On entendait mais on n’écoutait pas. Tout ça pour dire que si on va à la pêche,
même en aveugle, on va trouver des choses, et qui n’ont rien à voir avec le
terrorisme ou la sécurité nationale, mais qui désormais pourront être utilisées.
C’est bien cela la grande
différence. Même si l’intrusion dans la vie privée existait, ses effets étaient
limités par la loi.
Mais le terrorisme, me direz-vous ?
Bonne question puisque c’est au nom de
cela qu’on légifère aujourd’hui. Sauf que la loi ne concerne pas que le
terrorisme.
Et puis soyons sérieux ! Qui
peut croire une seconde que le risque terroriste sera affecté par cette loi ?
Les Mehra, Kouachi, Coulibaly
étaient connus et surveillés. Reste qu’ils sont passés à l’acte. Ce n’est pas la
loi ni les moyens techniques de surveillance qui sont en cause, mais une
défaillance humaine, collective ou individuelle, selon le cas. C’est une organisation
du renseignement qui peut être en cause, éventuellement le volume humain
consacré au suivi ou à l’analyse, ou une erreur d’appréciation sur la
dangerosité des individus. Mais certainement pas la loi.
Par ailleurs les terroristes
connaissent très bien les dangers d’une surveillance électronique. Ils s’y
adaptent donc par divers moyens, soient les contournent. Finalement la poste, à
moins qu’en plus de la lecture des mails on n’autorise aussi l’ouverture
générale du courrier, est un bon moyen pour les terroristes pour communiquer.
Mais d’autres possibilités existent. Une chose est sure par contre, c’est qu’on
a peu de chance de les trouver sur yahoo, au moins avec leurs adresses mail et
IP traditionnelles.
Par ailleurs, une massification
de la collecte d’informations telle que va la permettre la loi va engendrer
inéluctablement des problèmes de traitement donc augmenter les probabilités que
les cibles (soi-disant) prioritaires car constituant une menace pour la
sécurité nationale passent au travers des mailles du filet.

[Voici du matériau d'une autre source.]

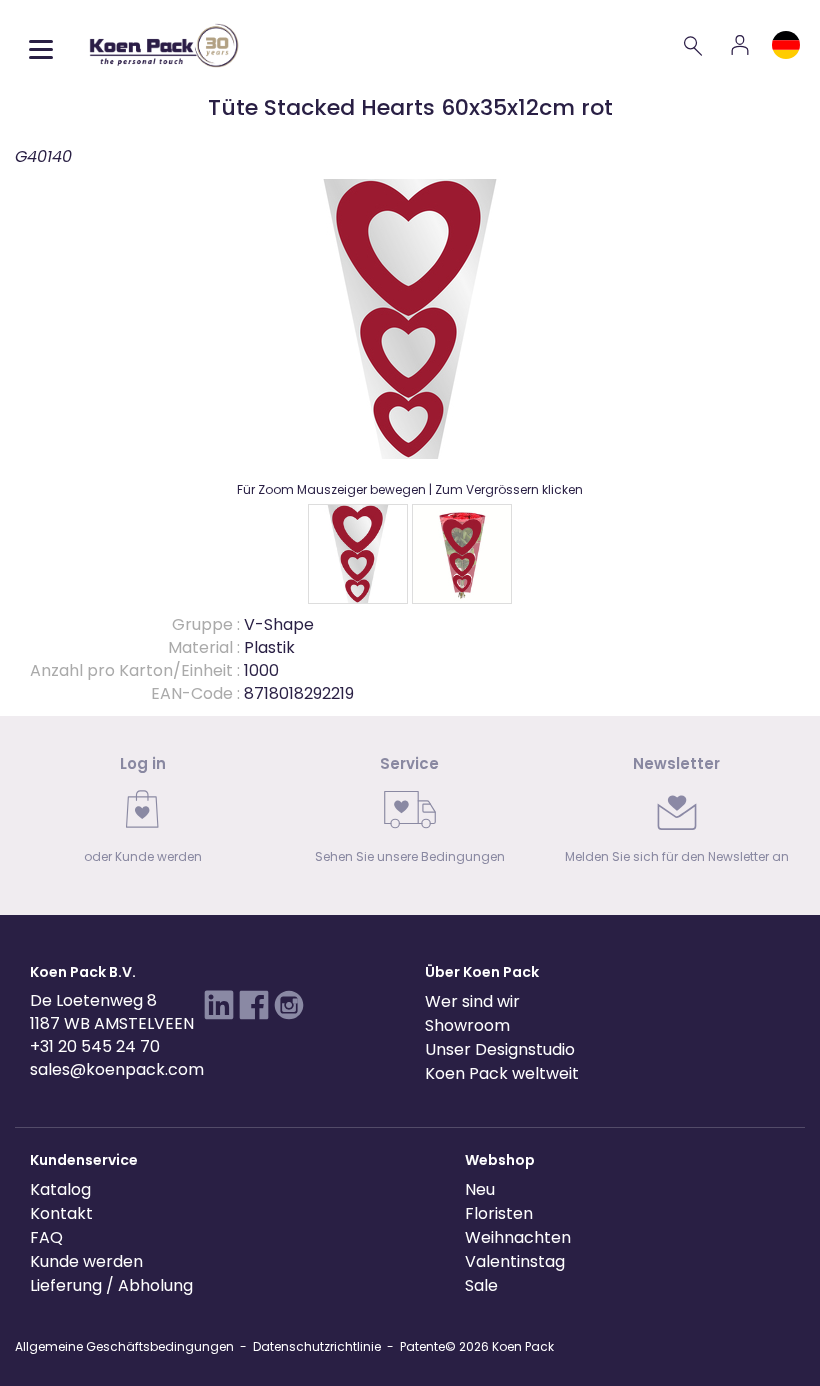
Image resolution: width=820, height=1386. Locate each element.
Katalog (60, 1189)
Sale (481, 1285)
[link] (143, 815)
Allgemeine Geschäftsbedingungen (124, 1346)
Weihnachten (518, 1237)
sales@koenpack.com (117, 1069)
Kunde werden (86, 1261)
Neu (480, 1189)
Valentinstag (515, 1261)
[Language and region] (786, 45)
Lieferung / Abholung (111, 1285)
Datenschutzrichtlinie (317, 1346)
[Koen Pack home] (164, 45)
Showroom (467, 1025)
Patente (422, 1346)
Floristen (499, 1213)
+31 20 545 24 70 (95, 1046)
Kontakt (61, 1213)
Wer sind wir (472, 1001)
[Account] (740, 45)
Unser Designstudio (500, 1049)
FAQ (46, 1237)
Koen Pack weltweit (502, 1073)
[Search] (694, 45)
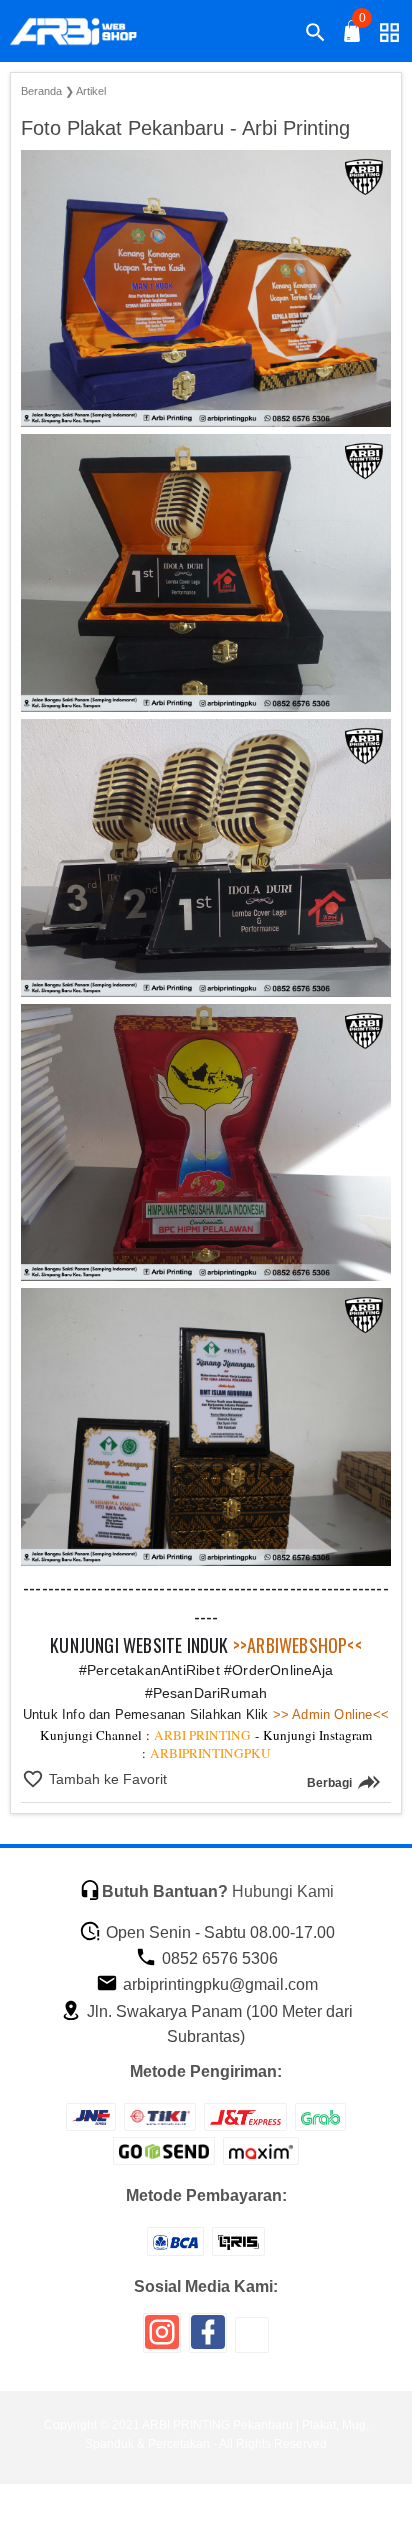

La NSA qui dispose
de milliers d’opérateurs à travers le monde et qui espionne tout azimut n’a pas
pu empêcher le 11 septembre.
Donc s’il s’agit de lutter contre
le terrorisme cette loi me parait inutile et même contre-productive. Quelques
adaptations à l’existant, et dans le cadre unique du terrorisme, auraient pu
éventuellement être envisagées pour que les terroristes ne bénéficient pas des
protections juridiques du citoyen de base. Mais rien de plus.
C’est par contre sans doute le
rêve de tout gouvernement d’avoir cette possibilité offerte par cette nouvelle
loi d’exercer légalement une surveillance généralisée de la population. Les
socialistes, profitant de la peur, l’ont fait. Chacun désormais pourra être
surveillé impunément. Il suffira d’invoquer un motif de suspicion si la chose
est découverte. C’est aussi simple que ça.